[Text and item location entries]
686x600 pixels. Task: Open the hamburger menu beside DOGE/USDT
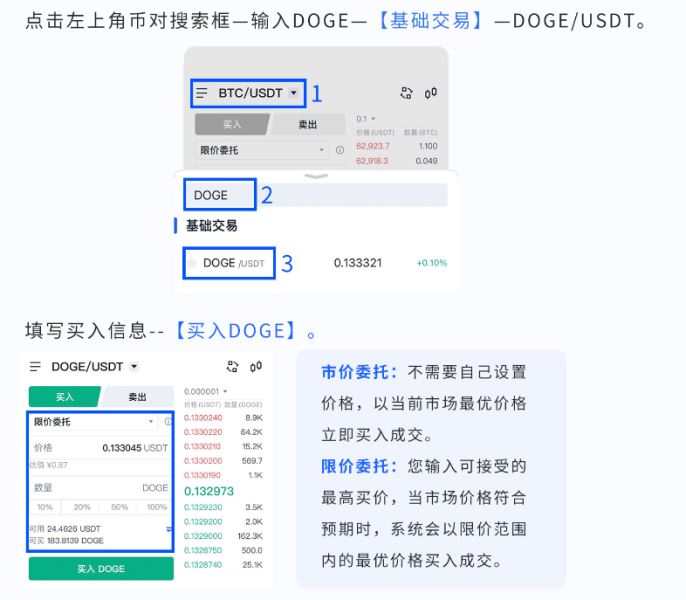(x=36, y=367)
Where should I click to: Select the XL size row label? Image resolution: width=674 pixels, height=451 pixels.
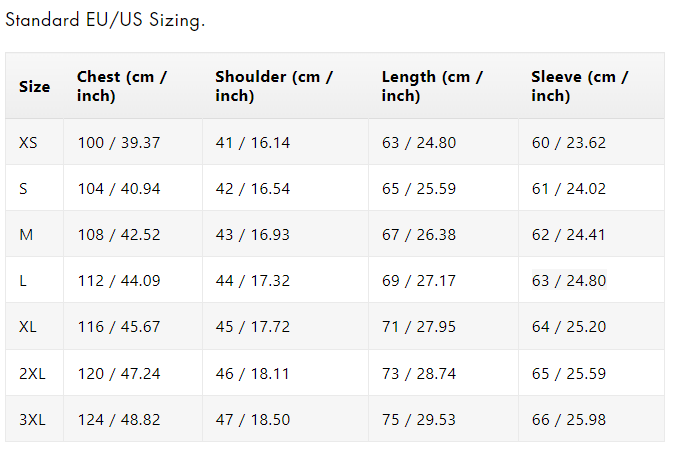[28, 327]
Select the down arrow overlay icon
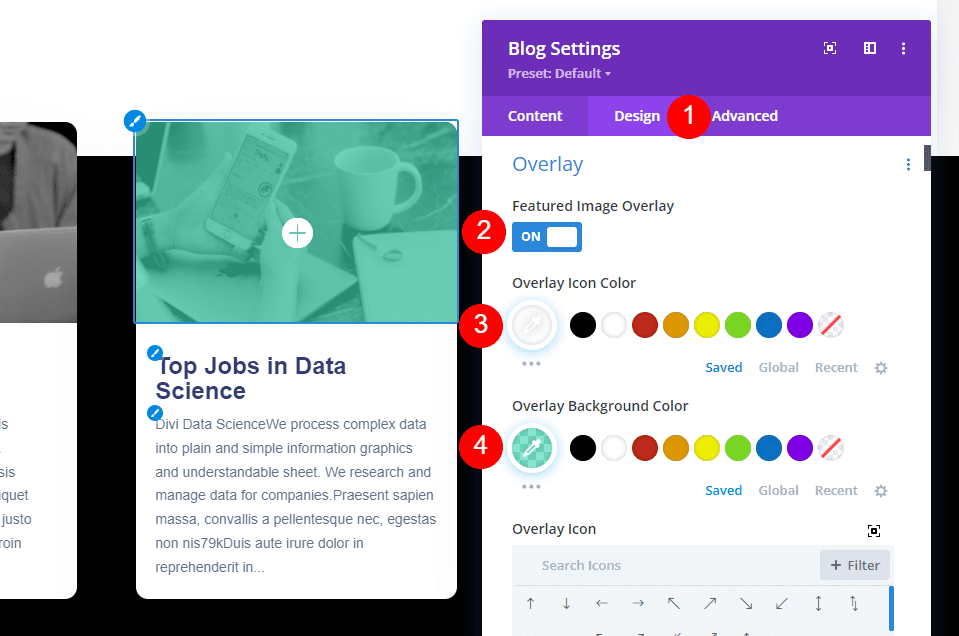This screenshot has height=636, width=959. click(566, 603)
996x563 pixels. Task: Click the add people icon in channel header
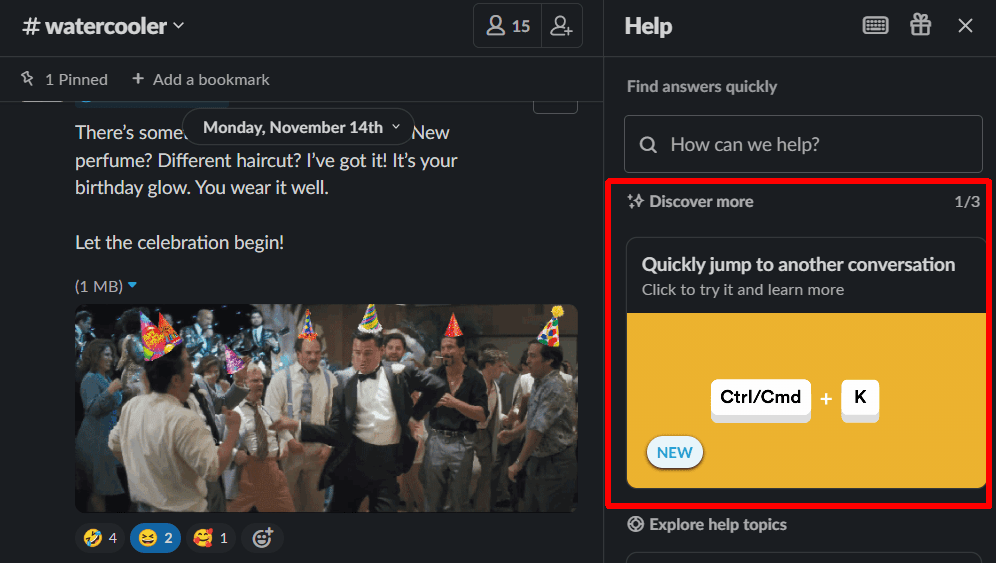561,26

* Objective:
Copy out the text of every row above word for word, leaving the pictures out.

* Exercise output:
686x600 pixels. Task: Open the hamburger menu beside DOGE/USDT
(x=36, y=367)
Where should I click to: Select the XL size row label? Image resolution: width=674 pixels, height=451 pixels.
[28, 327]
Select the down arrow overlay icon
This screenshot has height=636, width=959. click(566, 603)
996x563 pixels. Task: Click the add people icon in channel header
561,26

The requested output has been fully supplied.